Pulmonary CTL activity was analyzed directly ex vivo against EL-4 target cells that were pulsed with 1 μg/ml of MHC class I viral peptide for 6 h. Five-million peptide-loaded EL-4 target cells were labeled with 100 μCi of 51Cr for 90 min at 37 °C. Cells were washed twice and resuspended in RPMI complete media. Target cells (1 × 104 targets/well) were incubated with different numbers of effector cells in 96-well V-bottomed Costar cell culture plates (Corning, NY), centrifuged for 1 min at 200g, then incubated for 6 h at 37 °C in a 5% CO2 incubator. After incubation, cells were centrifuged for 5 min at 500g. Culture supernatants (30 μl) were transferred to 96-well Lumaplates (Packard Instrument Company, Downers Grove, IL), dried overnight and counted with a Top Count-NXT luminescence scintillation counter (Packard Instrument Company). The percentage lysis calculation was done as follows: 100 × (cpm experimental − cpm spontaneous)/(cpm maximum − cpm spontaneous). Maximum 51Cr release was assessed via lysis with 5% Triton-X100 solution. Spontaneous 51Cr release was typically 10–15% of the maximum release.

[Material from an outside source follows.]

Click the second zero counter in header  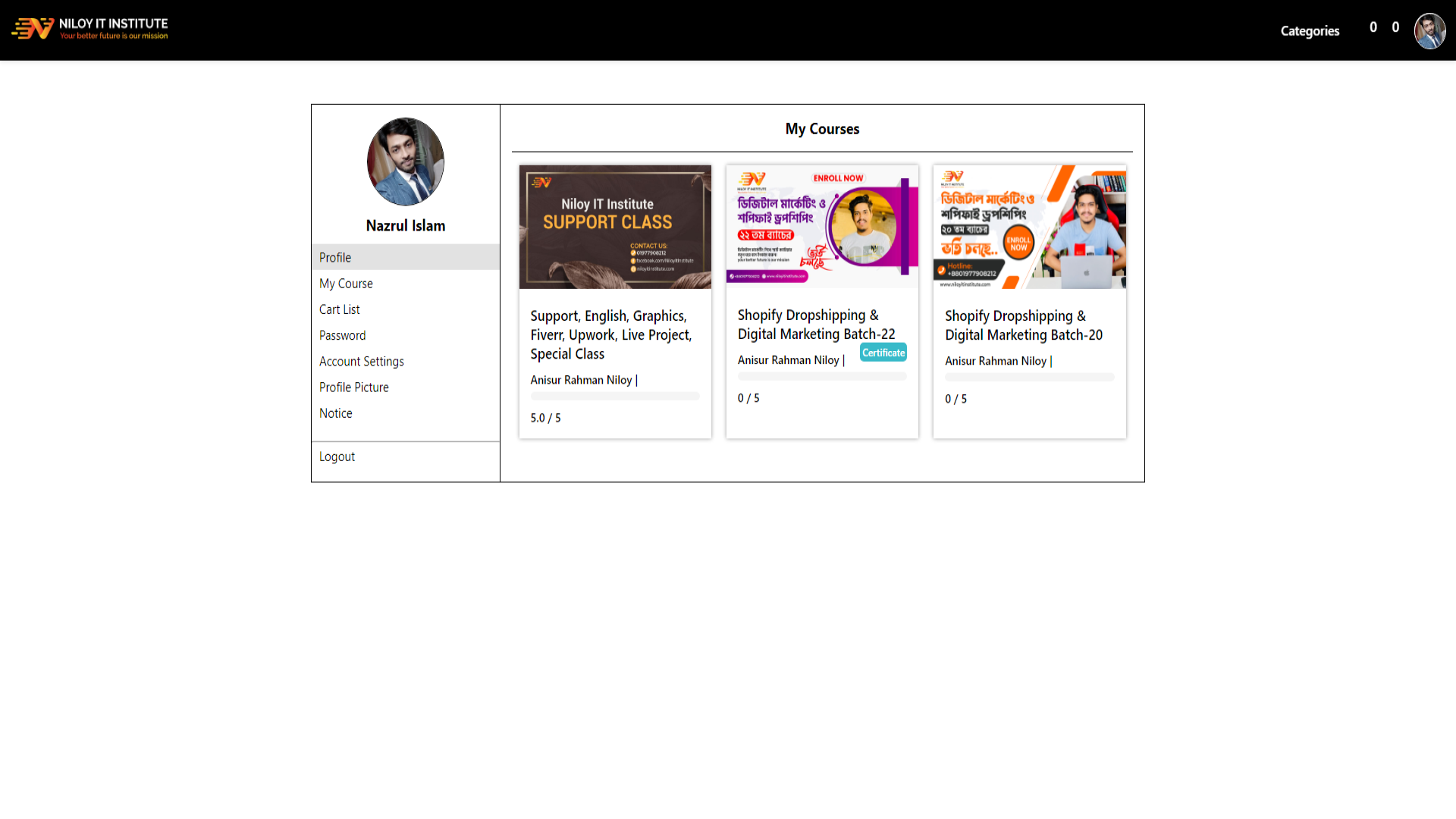(x=1395, y=27)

Intracellular IFN-γ staining.

Lung mononuclear cells (1.0 × 106) were cultured in 100 μl of RPMI complete media with 10 μg/ml of brefeldin A in 5-ml sterile polystyrene round-bottomed tubes in the presence or absence of 10 μg/ml of virus-specific peptides. Cells were incubated for 6 h at 37 °C in a 5% CO2 incubator. After culture, the cells were first surface-stained with mAb as detailed above then fixed and permeabilized with Cytofix-Cytoperm (Pharmingen, La Jolla, CA) for 20 min at 4 °C. Cells were stained for the intracellular accumulation of IFN-γ with an allophycocyanin-conjugated IFN-γ mAb (eBioscience) for 15 min at 4 °C. Cells were washed with Perm/Wash buffer (Pharmingen) and fixed with 1% paraformaldehyde. Events were acquired using a FACSCalibur flow cytometer with CellQuest software (Becton Dickinson) and data were analyzed with FlowJo software (TreeStar).

Serum antibody titers.

Serum IgM and IgG influenza antibodies were measured in serum by ELISA. Blood from individual infected mice was coagulated and centrifuged for 20 min at 10,000g at 4 °C and serum was isolated and stored at −80 °C. Maxisorb ELISA plates (Nalge Nunc International, Rochester, NY) were coated with 200 HAU/ml of influenza PR8 virus in carbonate buffer (pH 9.5) overnight at 4 °C. Plates were washed three times with PBS, 0.05% Tween 20 (Fisher Scientific, Fair Lawn, NJ) in-between each step. Nonspecific binding was blocked with 2% BSA (Sigma-Aldrich) in PBS for 2 h at 37 °C. The plates were then incubated with serial dilutions of serum in PBS, 2% BSA for 2 h at room temperature. Anti–influenza IgG and IgM were detected with horseradish peroxidase-conjugated goat anti–mouse IgG (Cedarlane Laboratories) and goat anti–mouse IgM (Pierce, Rockland, IL). Plates were washed five times and enzyme activity was detected with TMB (3,3′,5,5′- tetramethyl-benzidine) substrate (KPL, Gaithersburg, MD) and absorbance measured at 450 nm with a Spectramax Plus 384 microplate reader (Molecular Devices, Sunnyvale, CA). Serum from influenza-hyperimmune mice was used to generate a standard curve. One antibody unit was arbitrarily designated as the absorbance generated from a 1/30,000 dilution of the influenza hyperimmune serum. Antibody units of individual mouse sera were calculated based on the standard curve.